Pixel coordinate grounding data

····················

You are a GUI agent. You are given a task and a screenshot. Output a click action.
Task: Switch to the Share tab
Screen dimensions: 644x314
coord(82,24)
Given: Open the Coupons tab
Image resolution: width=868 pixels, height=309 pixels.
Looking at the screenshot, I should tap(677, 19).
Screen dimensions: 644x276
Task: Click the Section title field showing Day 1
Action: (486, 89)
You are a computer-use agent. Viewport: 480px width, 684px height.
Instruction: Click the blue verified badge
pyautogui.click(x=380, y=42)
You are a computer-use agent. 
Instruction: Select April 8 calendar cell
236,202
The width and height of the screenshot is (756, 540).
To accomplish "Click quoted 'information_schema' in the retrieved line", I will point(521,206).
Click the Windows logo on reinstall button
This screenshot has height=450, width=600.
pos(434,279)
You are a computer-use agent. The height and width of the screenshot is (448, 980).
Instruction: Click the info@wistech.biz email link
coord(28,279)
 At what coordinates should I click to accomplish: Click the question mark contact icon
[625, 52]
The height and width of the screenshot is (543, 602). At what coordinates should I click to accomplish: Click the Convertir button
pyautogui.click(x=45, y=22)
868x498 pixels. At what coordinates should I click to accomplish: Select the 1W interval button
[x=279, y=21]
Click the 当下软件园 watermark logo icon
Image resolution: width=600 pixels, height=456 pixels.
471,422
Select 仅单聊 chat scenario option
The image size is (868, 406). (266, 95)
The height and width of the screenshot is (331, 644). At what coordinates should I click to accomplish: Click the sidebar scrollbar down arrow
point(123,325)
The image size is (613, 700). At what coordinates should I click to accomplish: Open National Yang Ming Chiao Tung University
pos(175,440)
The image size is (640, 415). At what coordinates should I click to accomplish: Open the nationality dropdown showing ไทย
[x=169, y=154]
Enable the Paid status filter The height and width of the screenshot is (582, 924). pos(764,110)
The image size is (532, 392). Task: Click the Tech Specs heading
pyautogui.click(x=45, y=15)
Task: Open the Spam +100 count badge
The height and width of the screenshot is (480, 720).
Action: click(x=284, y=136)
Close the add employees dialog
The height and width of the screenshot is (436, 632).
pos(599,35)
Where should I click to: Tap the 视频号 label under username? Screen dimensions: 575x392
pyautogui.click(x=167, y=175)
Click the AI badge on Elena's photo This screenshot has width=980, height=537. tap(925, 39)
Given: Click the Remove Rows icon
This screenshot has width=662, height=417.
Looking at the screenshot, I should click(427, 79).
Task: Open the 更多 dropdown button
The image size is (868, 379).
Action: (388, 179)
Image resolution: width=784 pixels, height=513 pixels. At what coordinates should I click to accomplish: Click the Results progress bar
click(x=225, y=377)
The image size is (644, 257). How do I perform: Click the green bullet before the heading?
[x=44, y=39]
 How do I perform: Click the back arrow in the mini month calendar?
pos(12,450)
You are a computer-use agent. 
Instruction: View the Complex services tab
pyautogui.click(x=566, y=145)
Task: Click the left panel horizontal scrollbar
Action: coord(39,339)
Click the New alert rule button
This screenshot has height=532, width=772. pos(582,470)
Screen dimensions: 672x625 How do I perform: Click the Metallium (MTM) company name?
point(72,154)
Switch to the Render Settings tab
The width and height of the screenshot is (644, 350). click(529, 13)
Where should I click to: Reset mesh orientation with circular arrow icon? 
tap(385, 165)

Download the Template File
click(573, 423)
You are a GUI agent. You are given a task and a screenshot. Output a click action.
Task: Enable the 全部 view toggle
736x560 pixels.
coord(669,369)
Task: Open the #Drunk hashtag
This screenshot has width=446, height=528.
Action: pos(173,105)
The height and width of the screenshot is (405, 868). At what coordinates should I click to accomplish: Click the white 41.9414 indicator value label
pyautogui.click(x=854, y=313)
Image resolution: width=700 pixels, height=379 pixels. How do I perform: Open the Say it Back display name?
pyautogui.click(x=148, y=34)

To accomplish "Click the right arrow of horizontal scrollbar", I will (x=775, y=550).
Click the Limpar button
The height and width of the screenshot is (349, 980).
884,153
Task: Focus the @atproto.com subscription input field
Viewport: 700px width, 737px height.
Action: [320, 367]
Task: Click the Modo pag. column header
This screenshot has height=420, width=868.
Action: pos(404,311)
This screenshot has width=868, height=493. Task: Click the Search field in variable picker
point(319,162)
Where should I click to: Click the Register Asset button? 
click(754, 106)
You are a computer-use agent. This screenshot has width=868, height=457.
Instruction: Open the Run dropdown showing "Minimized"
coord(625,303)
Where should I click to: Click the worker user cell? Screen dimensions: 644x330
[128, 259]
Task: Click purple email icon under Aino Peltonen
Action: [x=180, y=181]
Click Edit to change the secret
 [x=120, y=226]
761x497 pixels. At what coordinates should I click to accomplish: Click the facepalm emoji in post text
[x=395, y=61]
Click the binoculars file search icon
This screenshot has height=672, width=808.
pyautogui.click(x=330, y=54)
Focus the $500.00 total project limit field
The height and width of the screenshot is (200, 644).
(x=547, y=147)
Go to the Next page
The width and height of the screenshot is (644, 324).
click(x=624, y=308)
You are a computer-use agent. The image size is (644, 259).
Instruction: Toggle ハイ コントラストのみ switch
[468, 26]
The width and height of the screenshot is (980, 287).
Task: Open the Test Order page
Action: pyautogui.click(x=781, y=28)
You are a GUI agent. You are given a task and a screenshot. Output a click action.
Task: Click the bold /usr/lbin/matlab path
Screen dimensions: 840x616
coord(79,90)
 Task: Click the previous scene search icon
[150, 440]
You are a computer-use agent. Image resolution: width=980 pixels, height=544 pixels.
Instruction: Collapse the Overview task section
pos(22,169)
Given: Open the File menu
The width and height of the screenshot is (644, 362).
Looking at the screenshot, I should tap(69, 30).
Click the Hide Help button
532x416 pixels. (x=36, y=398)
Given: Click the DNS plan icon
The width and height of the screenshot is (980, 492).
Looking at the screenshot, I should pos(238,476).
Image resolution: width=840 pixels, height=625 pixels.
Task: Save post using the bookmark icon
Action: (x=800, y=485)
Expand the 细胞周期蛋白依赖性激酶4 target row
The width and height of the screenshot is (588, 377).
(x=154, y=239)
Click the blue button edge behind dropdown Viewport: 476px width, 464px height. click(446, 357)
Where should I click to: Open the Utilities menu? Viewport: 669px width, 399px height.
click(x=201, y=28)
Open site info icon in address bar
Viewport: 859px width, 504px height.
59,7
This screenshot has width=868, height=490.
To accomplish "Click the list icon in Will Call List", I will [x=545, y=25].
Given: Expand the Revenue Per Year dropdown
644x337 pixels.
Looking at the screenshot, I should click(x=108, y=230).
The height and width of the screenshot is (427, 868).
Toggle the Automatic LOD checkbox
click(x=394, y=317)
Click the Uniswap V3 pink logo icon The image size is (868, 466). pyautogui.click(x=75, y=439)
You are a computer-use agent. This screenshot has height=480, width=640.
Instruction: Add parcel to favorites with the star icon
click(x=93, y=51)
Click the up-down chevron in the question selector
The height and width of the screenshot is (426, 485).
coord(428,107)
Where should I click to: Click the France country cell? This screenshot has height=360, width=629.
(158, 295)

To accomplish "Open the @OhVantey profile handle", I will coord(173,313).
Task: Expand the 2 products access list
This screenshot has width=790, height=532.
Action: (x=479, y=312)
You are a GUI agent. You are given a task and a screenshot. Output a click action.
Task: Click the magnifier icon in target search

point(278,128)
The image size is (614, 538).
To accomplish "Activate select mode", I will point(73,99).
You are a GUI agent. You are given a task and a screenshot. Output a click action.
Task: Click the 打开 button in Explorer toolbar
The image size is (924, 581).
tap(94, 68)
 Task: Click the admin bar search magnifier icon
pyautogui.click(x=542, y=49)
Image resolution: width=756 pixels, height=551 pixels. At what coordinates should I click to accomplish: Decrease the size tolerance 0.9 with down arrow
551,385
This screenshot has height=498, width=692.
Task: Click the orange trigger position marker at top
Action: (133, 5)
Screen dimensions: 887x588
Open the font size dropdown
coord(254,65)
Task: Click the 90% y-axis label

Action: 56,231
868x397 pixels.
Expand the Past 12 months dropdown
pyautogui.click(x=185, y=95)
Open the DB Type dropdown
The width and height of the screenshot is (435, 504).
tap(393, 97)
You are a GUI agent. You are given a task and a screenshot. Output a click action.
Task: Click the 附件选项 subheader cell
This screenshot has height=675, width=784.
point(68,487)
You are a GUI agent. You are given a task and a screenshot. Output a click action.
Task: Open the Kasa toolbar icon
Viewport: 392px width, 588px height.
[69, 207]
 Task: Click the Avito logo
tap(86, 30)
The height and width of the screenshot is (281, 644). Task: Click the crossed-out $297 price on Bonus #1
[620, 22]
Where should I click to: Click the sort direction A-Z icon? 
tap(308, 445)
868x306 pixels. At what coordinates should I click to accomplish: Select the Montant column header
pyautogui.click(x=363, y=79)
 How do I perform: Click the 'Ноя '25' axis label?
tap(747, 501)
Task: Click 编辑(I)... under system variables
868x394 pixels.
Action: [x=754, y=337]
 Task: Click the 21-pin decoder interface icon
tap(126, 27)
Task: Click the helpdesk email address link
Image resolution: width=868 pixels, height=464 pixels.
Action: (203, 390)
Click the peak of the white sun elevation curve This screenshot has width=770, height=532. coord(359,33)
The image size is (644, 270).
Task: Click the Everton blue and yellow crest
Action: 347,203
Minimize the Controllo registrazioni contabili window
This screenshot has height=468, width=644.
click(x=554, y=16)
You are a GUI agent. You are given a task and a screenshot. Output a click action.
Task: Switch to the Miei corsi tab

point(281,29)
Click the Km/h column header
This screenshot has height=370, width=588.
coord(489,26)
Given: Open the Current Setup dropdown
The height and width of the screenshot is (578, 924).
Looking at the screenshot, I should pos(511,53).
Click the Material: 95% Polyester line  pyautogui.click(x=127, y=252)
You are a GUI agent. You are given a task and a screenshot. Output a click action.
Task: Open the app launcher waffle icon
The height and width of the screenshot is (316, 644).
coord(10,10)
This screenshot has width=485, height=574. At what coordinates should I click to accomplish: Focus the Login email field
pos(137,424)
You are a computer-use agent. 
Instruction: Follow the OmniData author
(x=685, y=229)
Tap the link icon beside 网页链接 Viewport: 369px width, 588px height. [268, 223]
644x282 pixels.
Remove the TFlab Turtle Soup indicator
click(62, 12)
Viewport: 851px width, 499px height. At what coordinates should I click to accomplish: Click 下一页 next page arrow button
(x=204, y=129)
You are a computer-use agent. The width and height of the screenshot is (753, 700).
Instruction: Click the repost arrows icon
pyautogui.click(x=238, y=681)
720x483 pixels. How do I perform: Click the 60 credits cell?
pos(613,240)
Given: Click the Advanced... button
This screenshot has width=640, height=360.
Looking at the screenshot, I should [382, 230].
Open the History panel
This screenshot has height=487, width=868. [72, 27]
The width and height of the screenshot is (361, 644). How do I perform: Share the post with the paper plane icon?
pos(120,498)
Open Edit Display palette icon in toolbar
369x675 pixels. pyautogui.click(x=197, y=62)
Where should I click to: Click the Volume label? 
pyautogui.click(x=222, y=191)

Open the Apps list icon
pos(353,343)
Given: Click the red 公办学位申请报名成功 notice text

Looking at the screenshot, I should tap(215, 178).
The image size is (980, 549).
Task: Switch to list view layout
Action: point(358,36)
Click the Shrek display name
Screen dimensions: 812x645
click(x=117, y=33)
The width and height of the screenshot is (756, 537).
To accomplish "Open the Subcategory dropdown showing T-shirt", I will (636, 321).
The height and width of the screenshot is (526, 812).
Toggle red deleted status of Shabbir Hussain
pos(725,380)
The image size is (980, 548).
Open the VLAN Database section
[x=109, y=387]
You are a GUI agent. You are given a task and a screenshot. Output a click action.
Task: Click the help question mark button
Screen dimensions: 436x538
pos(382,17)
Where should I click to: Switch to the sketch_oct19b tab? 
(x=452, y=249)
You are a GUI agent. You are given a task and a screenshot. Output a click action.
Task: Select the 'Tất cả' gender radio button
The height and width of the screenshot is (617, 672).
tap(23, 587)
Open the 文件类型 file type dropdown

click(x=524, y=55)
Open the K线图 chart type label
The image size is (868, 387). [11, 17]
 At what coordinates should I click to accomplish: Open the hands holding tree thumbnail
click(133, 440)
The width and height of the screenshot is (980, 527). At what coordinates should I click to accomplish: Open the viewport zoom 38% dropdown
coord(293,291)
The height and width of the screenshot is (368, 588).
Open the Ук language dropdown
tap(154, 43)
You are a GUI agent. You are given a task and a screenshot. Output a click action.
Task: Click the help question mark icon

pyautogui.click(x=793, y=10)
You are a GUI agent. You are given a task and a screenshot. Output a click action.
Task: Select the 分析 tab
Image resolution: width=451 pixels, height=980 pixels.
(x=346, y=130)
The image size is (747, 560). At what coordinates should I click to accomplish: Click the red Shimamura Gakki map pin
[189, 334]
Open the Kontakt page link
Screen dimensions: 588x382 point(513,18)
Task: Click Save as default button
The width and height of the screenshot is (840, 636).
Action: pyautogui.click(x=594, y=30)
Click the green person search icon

····················

Problem —
Working from the data above, extract solely the lines from the one containing "Toggle the Automatic LOD checkbox" through the one containing "has height=480, width=640.", exactly as they appear, both included.

Task output —
Toggle the Automatic LOD checkbox
click(x=394, y=317)
Click the Uniswap V3 pink logo icon The image size is (868, 466). pyautogui.click(x=75, y=439)
You are a computer-use agent. This screenshot has height=480, width=640.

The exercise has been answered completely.